The drug tested in this study was called ixazomib (MLN9708). Ixazomib was tested to treat the people with newly diagnosed multiple myeloma requiring systemic treatment who were not eligible for stem cell transplantation. This study determined the safety, tolerability, efficacy, quality of life (QOL), and pharmacokinetics (PK)/pharmacodynamics (PD) of ixazomib.
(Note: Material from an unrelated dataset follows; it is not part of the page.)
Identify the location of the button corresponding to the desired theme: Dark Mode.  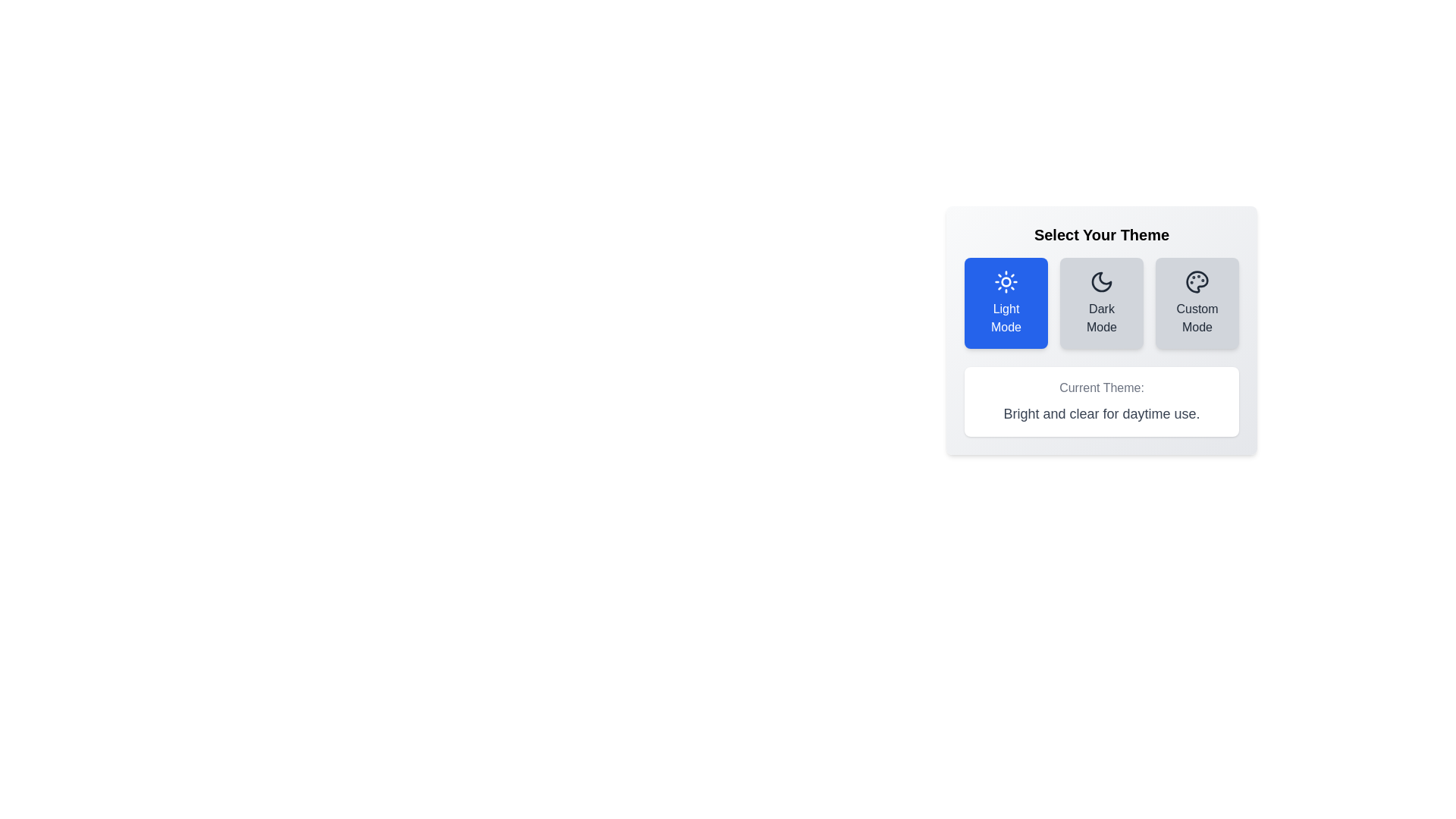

The study enrolled 61 patients. The study was conducted in 2 parts: 1) phase 1 dose escalation and 2) phase 2 expansion at maximum tolerated dose. Participants were enrolled to receive:

Ixazomib 3.0 mg, 3.7 mg, 4.0 mg, or 5.5. mg depending on the treatment assignment

This multicenter trial was conducted in the Unites states, Canada, United Kingdom, Spain and Czech Republic. The overall time to participate in this study is 5.5 years. Participants made multiple visits to the clinic and were followed up every 16 weeks after end of treatment until disease progression if stopped treatment before disease progression and then every 16 weeks up to start of next therapy or death whichever occurs first.

View Eligibility Criteria

Eligibility Criteria

Inclusion Criteria:

Is indicated with standard melphalan prednisone (MP) treatment and is not a candidate for high-dose therapy plus stem cell transplantation (HDT-SCT) for 1 of the following reasons: the participant is 65 years of age or older OR the participant is less than 65 years of age but has significant comorbid condition(s) that are likely to have a negative impact on tolerability of HDT-SCT
Is diagnosed with symptomatic multiple myeloma or asymptomatic myeloma with myeloma-related organ damage according to standard criteria
Has measurable disease as specified in study protocol
Has Eastern Cooperative Oncology Group (ECOG) performance status of 0 to 2
Has adequate hematologic, liver, and renal function

Exclusion Criteria

Has peripheral neuropathy that is greater or equal to Grade 2
Has major surgery or radiotherapy within 14 days before the first dose of study drug
Has uncontrolled infection requiring systematic antibiotics
Has diarrhea (> Grade 1)
Has prior systemic therapy for multiple myeloma, including investigational drugs (prior treatment with corticosteroids or localized radiation therapy dose not disqualify the participantt)
Has central nervous system involvement
Has cardiac status as described in protocol
Has known gastrointestinal condition or procedure that could interfere with swallowing or the oral absorption of tolerance of IXAZOMIB - Diagnosis of smoldering multiple myeloma, Waldenstrom's macroglobulinemia, POEMS syndrome, plasma cell leukemia, primary amyloidosis, myelodysplastic syndrome, or myeloproliferative syndrome
Has Known human immunodeficiency virus (HIV) positive, hepatitis B surface antigen-positive status, or known or suspected active hepatitis C infection
Is diagnosed or treated for another malignancy within 2 years before the first dose or previously diagnosed with another malignancy and have any evidence of residual disease with the exception of nonmelanoma skin cancer or any completely resected carcinoma in situ
Has serious medical or psychiatric illness that could, in the investigator's opinion, potentially interfere with the completion of treatment according to the protocol

Study is for people with:

Multiple Myeloma

Phase:

Phase 1

Estimated Enrollment:

61

Study ID:

NCT01335685

Recruitment Status:

Completed

Sponsor:

Millennium Pharmaceuticals, Inc.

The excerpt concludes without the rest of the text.